_PROVIDED DATA_:
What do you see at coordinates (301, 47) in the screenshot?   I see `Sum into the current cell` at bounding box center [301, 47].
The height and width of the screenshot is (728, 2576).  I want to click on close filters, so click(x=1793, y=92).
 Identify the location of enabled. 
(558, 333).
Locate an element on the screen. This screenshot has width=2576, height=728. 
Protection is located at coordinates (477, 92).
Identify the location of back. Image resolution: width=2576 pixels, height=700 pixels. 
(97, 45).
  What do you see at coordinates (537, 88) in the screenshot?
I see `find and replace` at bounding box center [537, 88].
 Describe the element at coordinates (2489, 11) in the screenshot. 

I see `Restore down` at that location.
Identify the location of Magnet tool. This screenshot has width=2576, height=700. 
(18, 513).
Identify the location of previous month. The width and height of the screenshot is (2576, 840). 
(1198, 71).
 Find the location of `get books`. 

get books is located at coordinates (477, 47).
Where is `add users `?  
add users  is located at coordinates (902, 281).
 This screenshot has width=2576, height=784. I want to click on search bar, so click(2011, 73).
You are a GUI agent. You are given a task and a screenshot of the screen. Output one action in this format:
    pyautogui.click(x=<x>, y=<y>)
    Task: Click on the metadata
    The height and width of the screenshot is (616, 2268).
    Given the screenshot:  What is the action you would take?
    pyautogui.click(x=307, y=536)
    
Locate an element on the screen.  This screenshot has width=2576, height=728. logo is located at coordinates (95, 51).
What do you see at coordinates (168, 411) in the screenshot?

_THE REQUEST_:
Copy out the rows above word for word, starting at the line containing "The height and width of the screenshot is (728, 2576)." and ending with the line containing "This screenshot has width=2576, height=784.", both of those lines included.

_FINISHED ANSWER_:
The height and width of the screenshot is (728, 2576).  I want to click on close filters, so click(x=1793, y=92).
 Identify the location of enabled. 
(558, 333).
Locate an element on the screen. This screenshot has width=2576, height=728. 
Protection is located at coordinates (477, 92).
Identify the location of back. Image resolution: width=2576 pixels, height=700 pixels. 
(97, 45).
  What do you see at coordinates (537, 88) in the screenshot?
I see `find and replace` at bounding box center [537, 88].
 Describe the element at coordinates (2489, 11) in the screenshot. 

I see `Restore down` at that location.
Identify the location of Magnet tool. This screenshot has width=2576, height=700. 
(18, 513).
Identify the location of previous month. The width and height of the screenshot is (2576, 840). 
(1198, 71).
 Find the location of `get books`. 

get books is located at coordinates (477, 47).
Where is `add users `?  
add users  is located at coordinates (902, 281).
 This screenshot has width=2576, height=784. I want to click on search bar, so click(2011, 73).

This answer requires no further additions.